Фарнсуорт уставился на него, гадая, иронизирует ли он или говорит серьезно.
Но Томасу не пришлось объясняться, ибо в дверь постучали. Вошел констебль Бейли, высокий, с печальным лицом, имевший привычку сосать мятные леденцы. Он с опаской посмотрел на Фарнсуорта.
– В чем дело, Бейли? – спросил Питт.
– Мы узнали, кто такой бедолага Арледж, – доложил констебль, поворачиваясь то к Питту, то к Фарнсуорту.
Оба закидали его вопросами, но он предпочел отвечать именно Питту.
– Он музыкант, сэр. Дирижировал иногда небольшими оркестрами, общался с такой же публикой. Был хорошо известен в своих кругах.
– Вы быстро справились, констебль, – Питт внимательно посмотрел на него. – Как это вам удалось?
Бейли покраснел от похвалы.
– С помощью его жены, сэр. Когда он не пришел вечером домой, утром она поняла, что дело неладно.

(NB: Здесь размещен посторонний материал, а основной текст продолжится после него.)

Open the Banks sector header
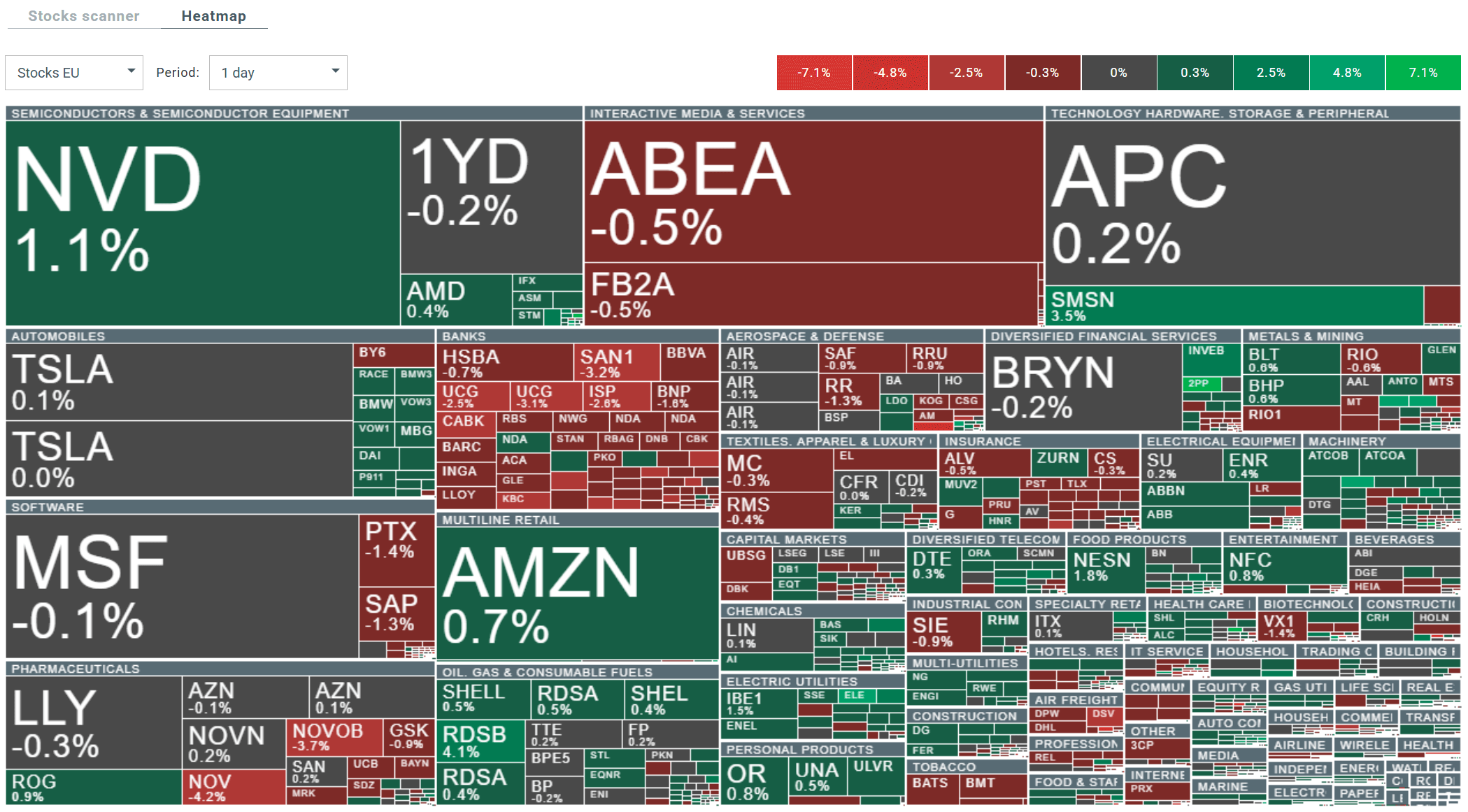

А тут в газетах появились сообщения о найденном теле. Она испугалась и послала за нами. Местный постовой знал уже, что это ее муж. Ее зовут Далси Арледж. Бедняжка.
Фарнсуорт снова сидел прямо в своем кресле.
– Что еще? Что из себя представляет эта миссис Арледж? Где они живут? Чем он занимался, кроме музыки? У него, должно быть, водились деньги?
– Не знаю, сэр, но среди своих он пользовался известностью. Говорят, что он был хорошим дирижером. А миссис Арледж выглядит как настоящая леди, вежлива и имеет манеры, хорошо одета, хотя еще не в трауре, конечно.
– Сколько ей лет, по-вашему? – продолжал расспрашивать Фарнсуорт.
– Трудно сказать, сэр… она же леди…
– Хватит дурака валять. Не можешь сказать примерно, сколько леди лет? Ты же не перед другой леди открываешь эту страшную тайну, – нетерпеливо сказал Фарнсуорт. – Сорок? Пятьдесят? Сколько?
– Скорее сорок, сэр. Но она все еще очень хороша. У нее такое лицо, что, увидев, не забудешь, сэр, если вы понимаете, что я хочу сказать…
– Понятия не имею, что ты хочешь сказать! – рявкнул Фарнсуорт.
Констебль еще пуще покраснел.
– Вы хотели сказать, Бейли, что у нее скорее приятное лицо, чем красивое? – попробовал поправить его Питт. – Что оно становится тем приятнее, чем больше ты узнаешь этого человека, а не наоборот, не так ли, Бейли?